Ferdinand soutint son regard. Tous deux se regardaient en chiens de faïence, la victime et son bourreau, le chevalier démasqué et le Corbeau bien à l’abri derrière ses postiches. Ferdinand se fichait pas mal de comment cela fonctionnait : il n’avait plus qu’une envie, sortir d’ici, la laisser accomplir sa mission, et faire taire Hervault avant qu’il n’ait le temps de faire quoi que ce soit. Peu lui importait qu’elle le croie – quoi qu’il puisse dire maintenant, il était irrémédiablement un ennemi pour elle. Et il allait devoir réagir en conséquence, au lieu de perdre du temps à essayer de la convaincre de sa bonne foi pour soulager sa mauvaise conscience.
-Ma réputation ainsi que toute ma vie peuvent être détruite par votre bon plaisir, monsieur. Vous venez juste de choisir la pire des façons. Mais je ne crois hélas pas avoir le choix. « Non, en effet. » se contenta-t-il de répondre, et elle parut à peine l’entendre.

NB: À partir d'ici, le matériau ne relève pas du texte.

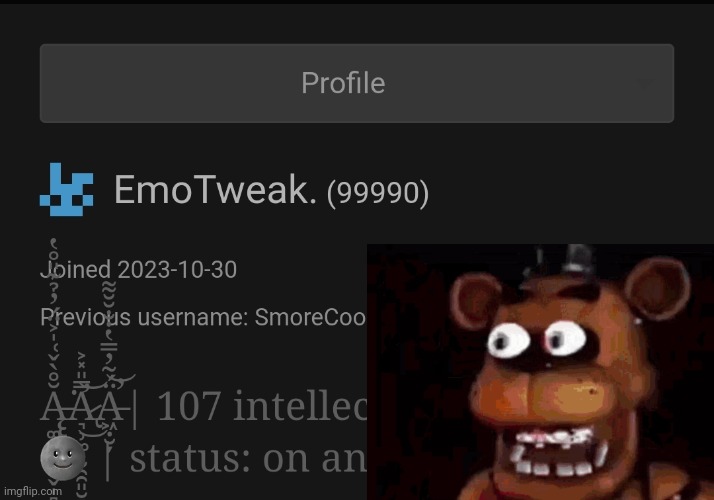Click the '107 intellec' tagline text
Viewport: 714px width, 500px height.
[262, 406]
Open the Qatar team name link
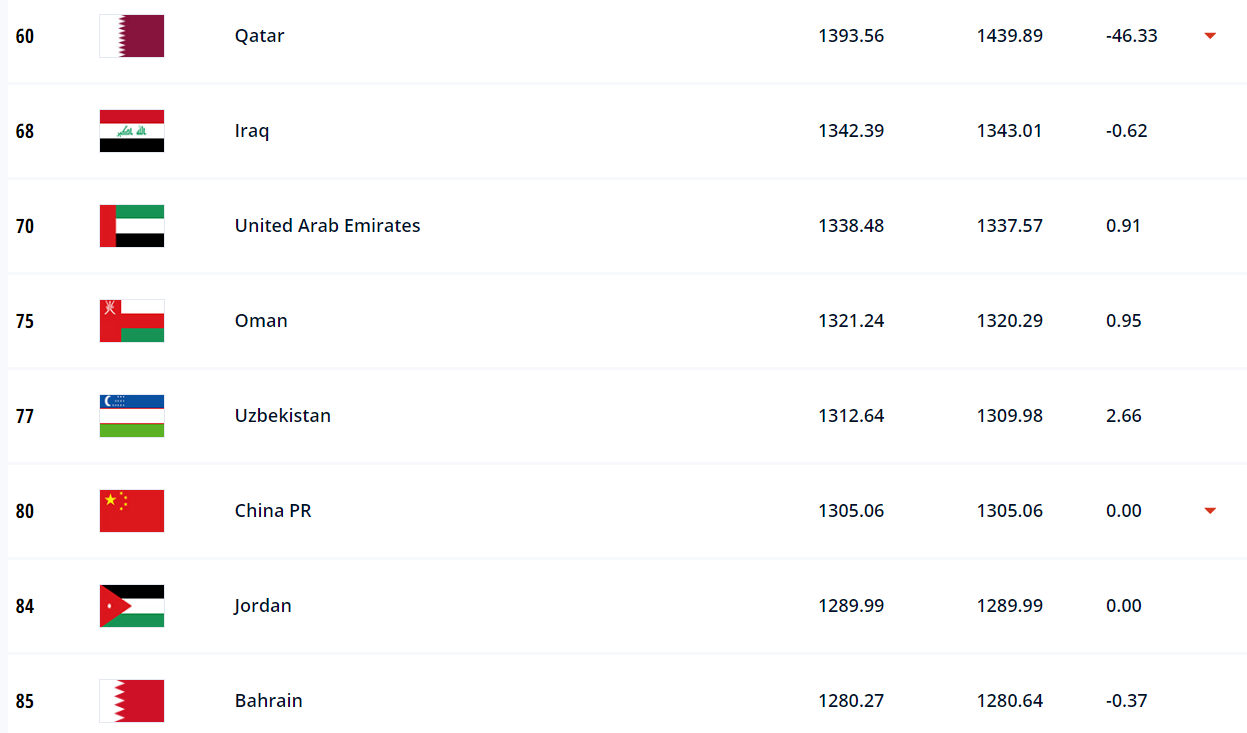Image resolution: width=1247 pixels, height=733 pixels. pyautogui.click(x=259, y=36)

Elle se détourna de lui, se drapant dans sa dignité et usant de ce geste comme d’un dernier sursaut d’autorité. Son dernier pouvoir sur lui : le congédier. -Veuillez sortir, maintenant.
Ferdinand accusa le coup, laissa s’écouler quelques secondes, puis s’inclina sans qu’elle ne puisse le voir et sortit, refermant la porte derrière lui. Sans perdre une seconde, la silhouette noire du Corbeau disparut dans les couloirs, pour réapparaître bien plus loin dans les appartements du Fou, qui referma la porte d’un coup sec derrière lui avant d’arracher sa perruque et ses postiches pour les jeter au sol. Passant une main nerveuse dans sa tignasse, il faisait les cent pas, inlassablement, son esprit habituellement agité plus tourmenté encore alors que la culpabilité le tiraillait dans tous les sens.

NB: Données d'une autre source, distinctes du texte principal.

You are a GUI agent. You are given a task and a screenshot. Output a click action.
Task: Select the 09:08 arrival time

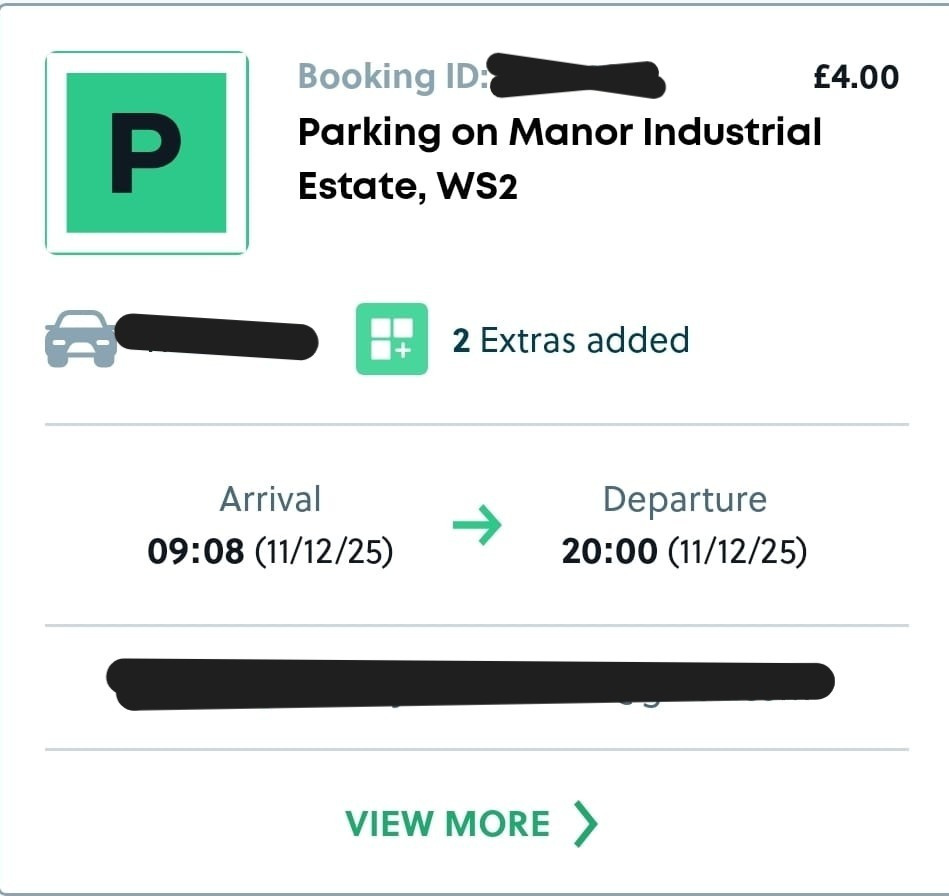click(x=196, y=551)
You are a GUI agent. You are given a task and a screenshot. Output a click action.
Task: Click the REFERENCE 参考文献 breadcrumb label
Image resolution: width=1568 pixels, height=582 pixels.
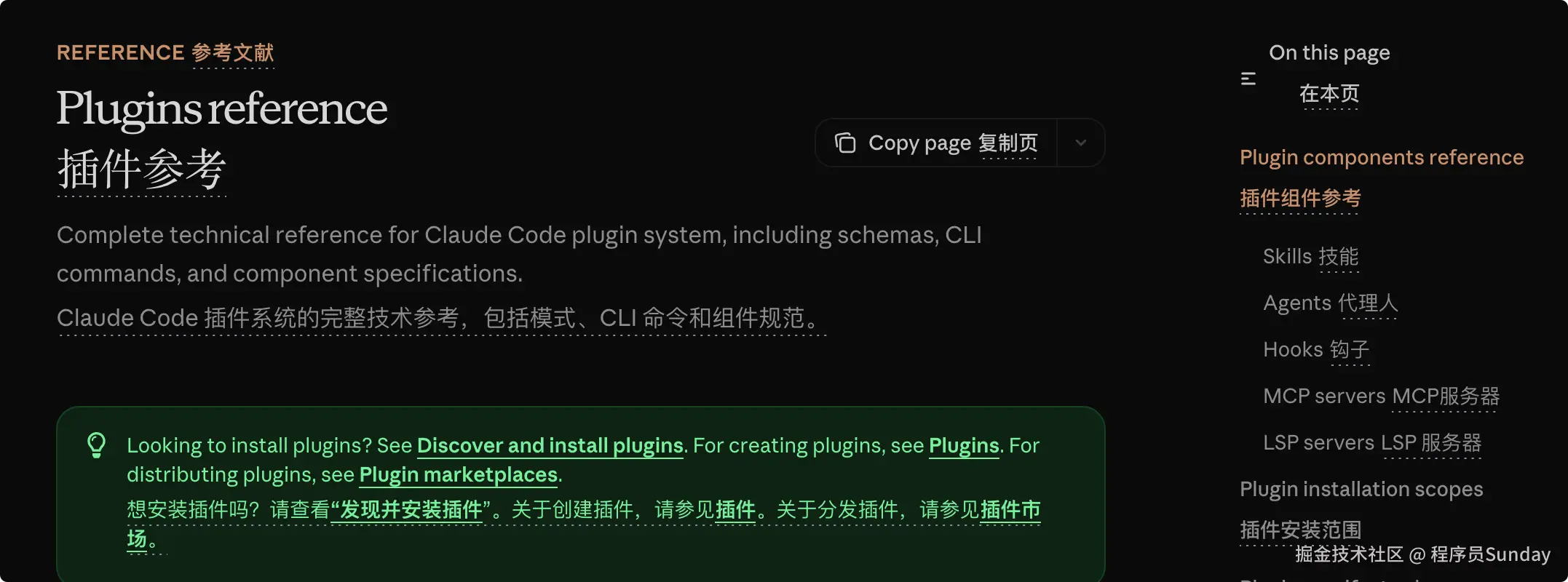(165, 52)
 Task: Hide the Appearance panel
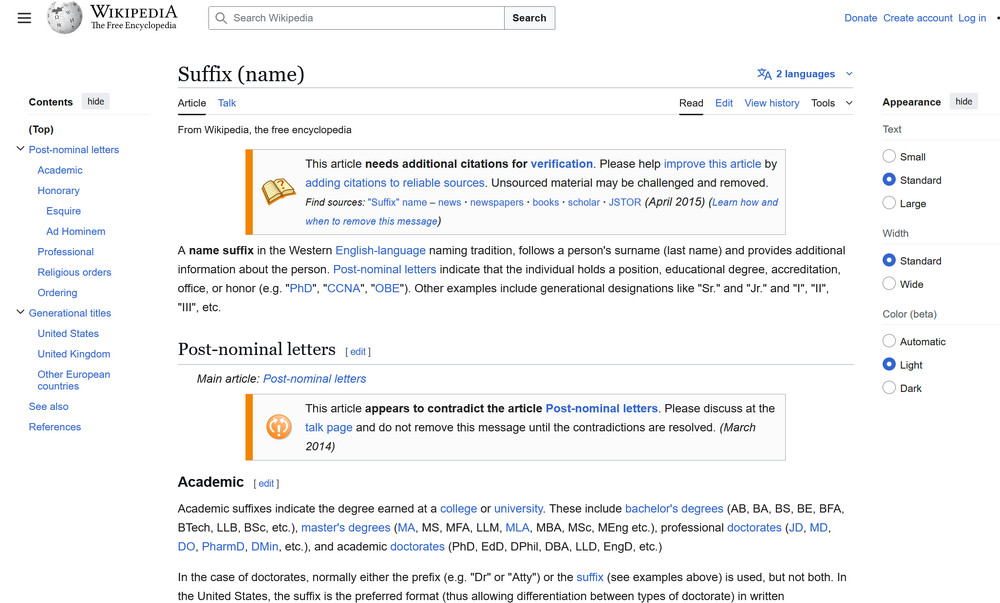[963, 102]
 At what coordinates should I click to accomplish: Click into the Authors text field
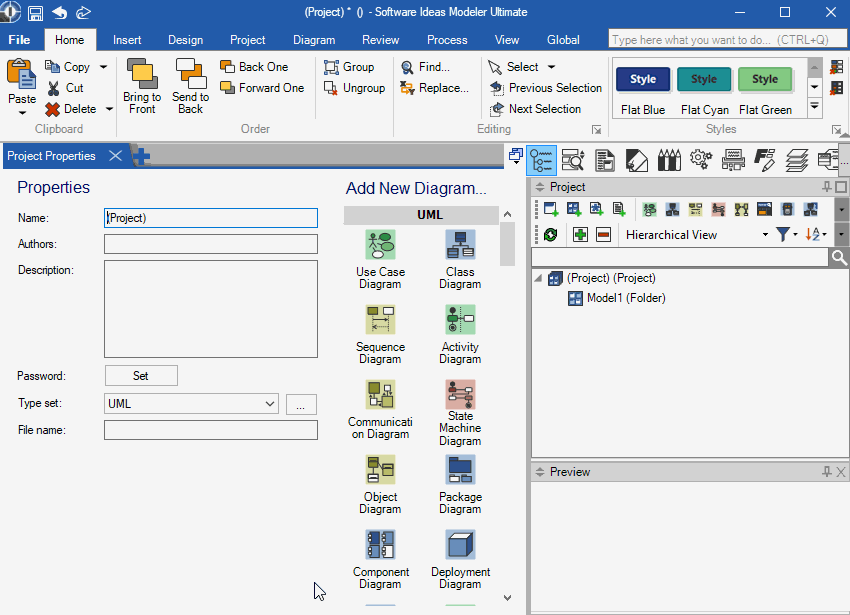(x=210, y=244)
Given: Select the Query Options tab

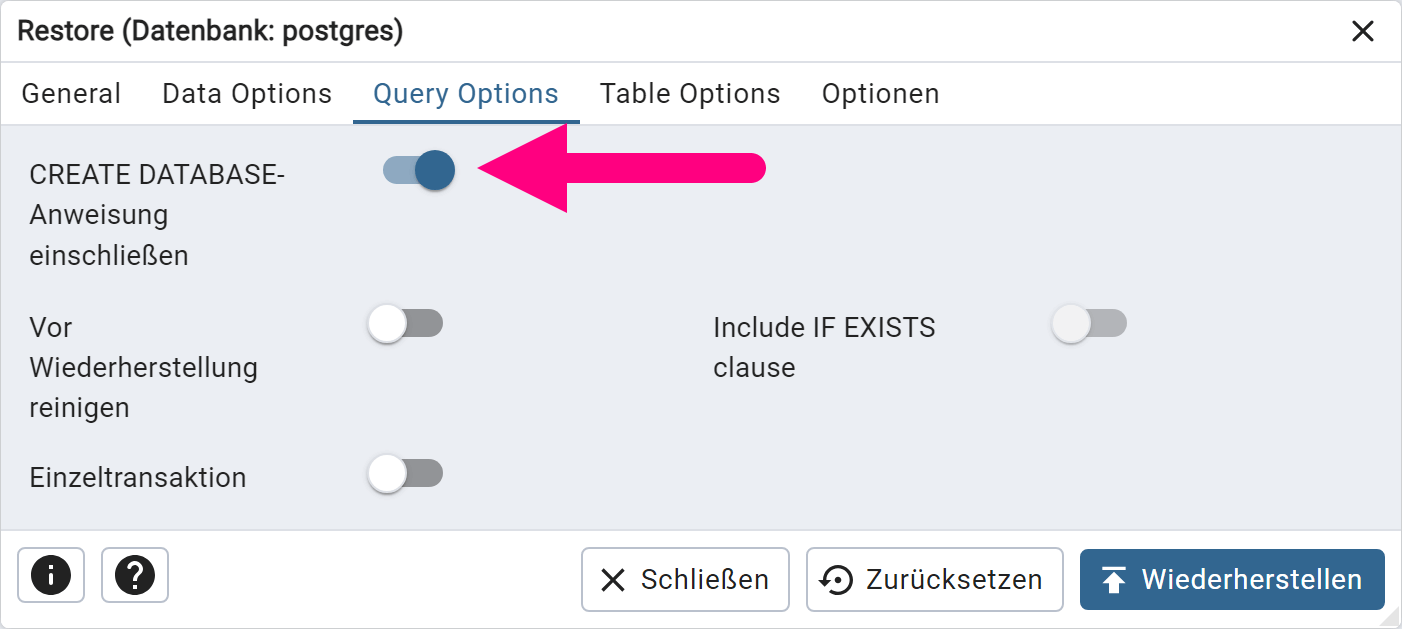Looking at the screenshot, I should [466, 94].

« Bel imbécile que tu es, le Fou… » marmonna-t-il à sa propre adresse, obéissant à son habitude curieuse de parler tout seul quand il avait un peu trop à penser. Se calmant peu à peu, mais toujours incapable de tenir en place, il alla jusqu’à un meuble et ouvrit la porte pour en tirer une bouteille de vin et un verre. Il se servit généreusement et le descendit pratiquement d’une seule traite. Il se versa un deuxième verre, et se promena dans son appartement le verre à la main, faisant tourner le liquide alors que ses yeux songeurs regardaient par la fenêtre. L’espace d’un instant il envisagea d’aller frapper à la porte de son voisin et ami Benoît de Courtenvaux, avant de renoncer, peu désireux de le déranger en pleine nuit pour lui faire partager ses états d’âmes – sans compter que Benoît profiterait sûrement de l’occasion pour lui servir un de ses discours pleins de beaux principes dont Ferdinand ne se souciait hélas que peu. Une autre différence de taille entre les deux vieux amis. Benoît était un homme bon – quant à Ferdinand, il n’en était plus très sûr. Finissant enfin par se laisser tomber dans un fauteuil, il étendit ses jambes trop longues tout en continuant à faire lentement tourner le vin dans son verre, inerte, sans joie. Par la fenêtre, il pouvait apercevoir la lune obstruée par les nuages, diffusant une lumière grise et glauque. Une chouette hulula plus loin, et Ferdinand fronça les sourcils, comme s’il avait perçu dans le cri du volatile une pointe de reproche. Reposant son verre par terre avec humeur, le fou battit en retraite dans sa chambre et ferma la porte derrière lui.
Il avait bien assez à faire à s’en vouloir tout seul pour écouter une foutue chouette lui rappeler qu’il était un misérable.